Documentos revelados pelo site The Intercept, entre eles uma planilha de pagamentos e um comprovante Swift, trazem novo fôlego à apuração sobre o financiamento do filme Dark Horse, sobre a trajetória de Jair Bolsonaro. Segundo os registros, ao menos US$ 10,6 milhões — cerca de R$ 61 milhões na cotação da época — foram repassados até maio de 2025.
Os papéis permitem reconstruir parte da rota dos recursos: remetidos pela empresa Entre Investimentos, os valores teriam seguido para o Havengate Development Fund LP, fundo do Texas, e tiveram como destino final a Go Up Entertainment, produtora responsável pelo projeto. Um comprovante aponta remessa de US$ 2 milhões em 13 de fevereiro de 2025.
A planilha, que registra um cronograma de 14 desembolsos entre janeiro de 2025 e janeiro de 2026, mostra que pouco mais da metade do previsto não havia sido paga até maio. Mensagens anexas à documentação, com trocas entre executivos e Vorcaro, sugerem que novos aportes ainda eram discutidos: 'Segunda fazemos duas', escreveu o ex-banqueiro.

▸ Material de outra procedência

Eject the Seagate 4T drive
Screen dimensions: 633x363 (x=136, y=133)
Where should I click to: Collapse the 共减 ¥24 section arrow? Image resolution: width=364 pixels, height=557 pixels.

As revelações ampliam o quadro já exposto por um áudio de maio, em que Flávio Bolsonaro e o ex-banqueiro Daniel Vorcaro tratam de aporte de US$ 24 milhões. A Polícia Federal investiga se parte dos recursos foi desviada para custear a permanência de Eduardo Bolsonaro nos Estados Unidos. Politicamente, o caso acende alerta e amplia desgaste sobre aliados e a narrativa de transparência em torno do financiamento.